Material for the task —
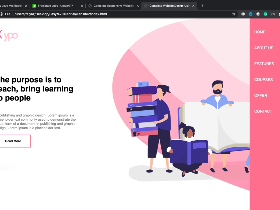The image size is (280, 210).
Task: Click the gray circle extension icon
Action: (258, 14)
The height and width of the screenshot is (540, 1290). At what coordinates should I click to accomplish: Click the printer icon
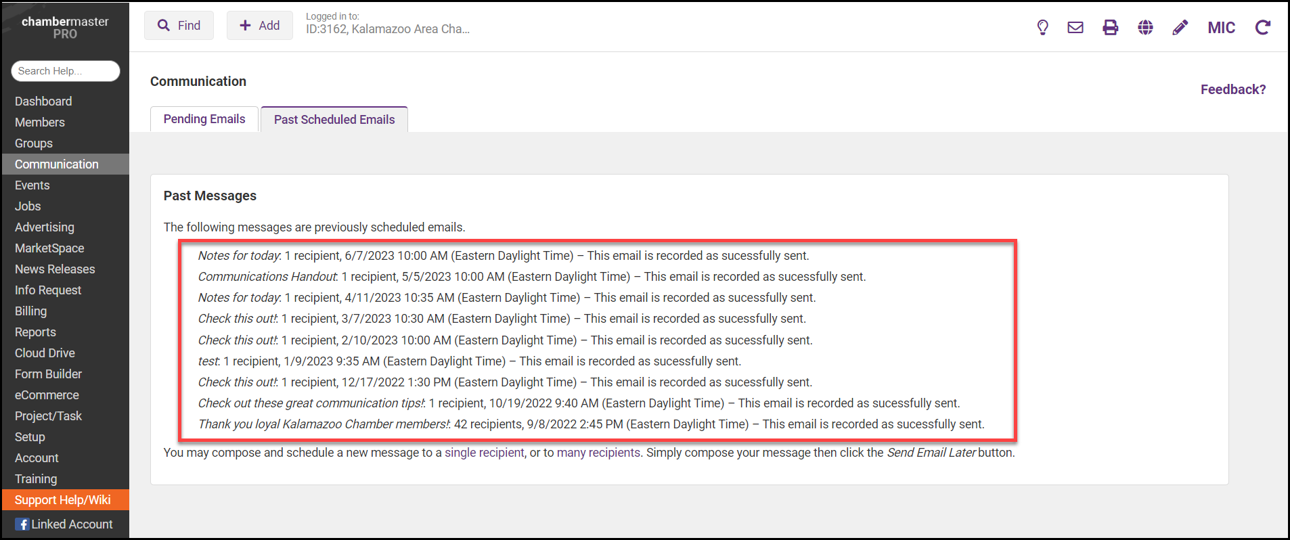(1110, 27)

Instructions for the task —
Going from the line holding "The height and" to the last line of the data above, reproduce every line exactly, both included, with the pictures omitted.

Exercise response —
The height and width of the screenshot is (540, 1290). At what coordinates should I click to accomplish: Click the printer icon
(1110, 27)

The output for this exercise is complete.